Of course, there are also ways to save taxes on income in the long-term by investing in a tax-free savings account (TFSA) or registered education savings plan (RESP), for example. While contributions to these types of plans don’t result in a deduction on your tax return, the income earned in the plans are not taxable while in the plan. For TFSA, there is no tax to you on withdrawal. For RESP, the funds are taxed in the hands of the student.
To get an estimate of your income tax liability for 2022, consult this tax calculator.
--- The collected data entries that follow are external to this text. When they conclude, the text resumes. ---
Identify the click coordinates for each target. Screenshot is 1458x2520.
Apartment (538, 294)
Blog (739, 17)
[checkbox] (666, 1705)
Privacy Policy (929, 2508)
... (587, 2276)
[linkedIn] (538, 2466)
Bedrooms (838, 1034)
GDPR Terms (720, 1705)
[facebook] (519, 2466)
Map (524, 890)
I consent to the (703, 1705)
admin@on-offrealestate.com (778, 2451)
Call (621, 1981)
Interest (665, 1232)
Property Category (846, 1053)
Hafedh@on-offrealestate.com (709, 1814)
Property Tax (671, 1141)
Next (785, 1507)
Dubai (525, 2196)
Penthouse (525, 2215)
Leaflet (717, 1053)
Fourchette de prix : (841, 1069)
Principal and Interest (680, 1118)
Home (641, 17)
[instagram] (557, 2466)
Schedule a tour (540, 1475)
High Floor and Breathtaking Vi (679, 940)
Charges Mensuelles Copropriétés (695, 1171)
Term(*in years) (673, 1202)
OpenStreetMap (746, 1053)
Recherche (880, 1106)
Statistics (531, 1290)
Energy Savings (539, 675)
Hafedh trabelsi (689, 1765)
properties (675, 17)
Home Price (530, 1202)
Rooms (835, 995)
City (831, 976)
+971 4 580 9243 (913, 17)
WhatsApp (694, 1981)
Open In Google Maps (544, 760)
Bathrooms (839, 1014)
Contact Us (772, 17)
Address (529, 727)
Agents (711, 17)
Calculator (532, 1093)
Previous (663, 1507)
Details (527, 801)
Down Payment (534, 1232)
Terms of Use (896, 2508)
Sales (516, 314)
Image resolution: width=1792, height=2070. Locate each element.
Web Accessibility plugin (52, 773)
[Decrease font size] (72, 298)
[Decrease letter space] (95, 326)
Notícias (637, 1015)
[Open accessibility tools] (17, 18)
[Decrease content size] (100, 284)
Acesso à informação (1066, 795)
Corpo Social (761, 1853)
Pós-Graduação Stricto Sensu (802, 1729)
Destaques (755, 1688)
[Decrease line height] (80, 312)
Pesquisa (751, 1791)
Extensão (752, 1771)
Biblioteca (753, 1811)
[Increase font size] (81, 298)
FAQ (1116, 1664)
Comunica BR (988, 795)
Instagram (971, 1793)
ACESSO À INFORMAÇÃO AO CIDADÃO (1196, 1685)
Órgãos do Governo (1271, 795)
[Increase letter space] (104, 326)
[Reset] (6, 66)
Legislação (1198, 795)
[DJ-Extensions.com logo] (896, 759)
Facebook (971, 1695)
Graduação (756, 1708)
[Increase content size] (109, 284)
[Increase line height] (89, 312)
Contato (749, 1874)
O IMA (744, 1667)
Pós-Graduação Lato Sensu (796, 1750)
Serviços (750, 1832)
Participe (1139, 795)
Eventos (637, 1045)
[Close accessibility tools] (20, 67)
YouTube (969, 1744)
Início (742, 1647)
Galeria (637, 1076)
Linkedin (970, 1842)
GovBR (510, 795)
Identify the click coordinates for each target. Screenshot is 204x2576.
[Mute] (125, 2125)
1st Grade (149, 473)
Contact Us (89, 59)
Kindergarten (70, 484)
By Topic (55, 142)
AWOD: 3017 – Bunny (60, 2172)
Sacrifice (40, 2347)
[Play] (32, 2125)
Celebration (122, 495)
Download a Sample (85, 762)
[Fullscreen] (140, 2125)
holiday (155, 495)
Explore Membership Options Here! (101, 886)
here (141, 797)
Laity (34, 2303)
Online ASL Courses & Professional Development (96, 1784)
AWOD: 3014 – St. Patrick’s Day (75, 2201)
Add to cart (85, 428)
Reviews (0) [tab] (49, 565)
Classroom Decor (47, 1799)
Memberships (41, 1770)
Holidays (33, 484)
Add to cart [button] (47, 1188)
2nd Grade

Also, have a look at these year-end tax checklists to help minimize your 2022 tax liability:
PWC: A planning checklist for individuals and owner-managed businesses.
E&Y: Part 1 - News and information on timely tax topics – November 2022.
E&Y: Part 2 - News and information on timely tax topics – December 2022.
KPMG: 2022 year-end personal tax planning tips
Now is also an opportune time to review your overall financial and estate plan which would include your wills, power of attorney and representation agreements, life insurance needs as well as critical illness and disability insurance.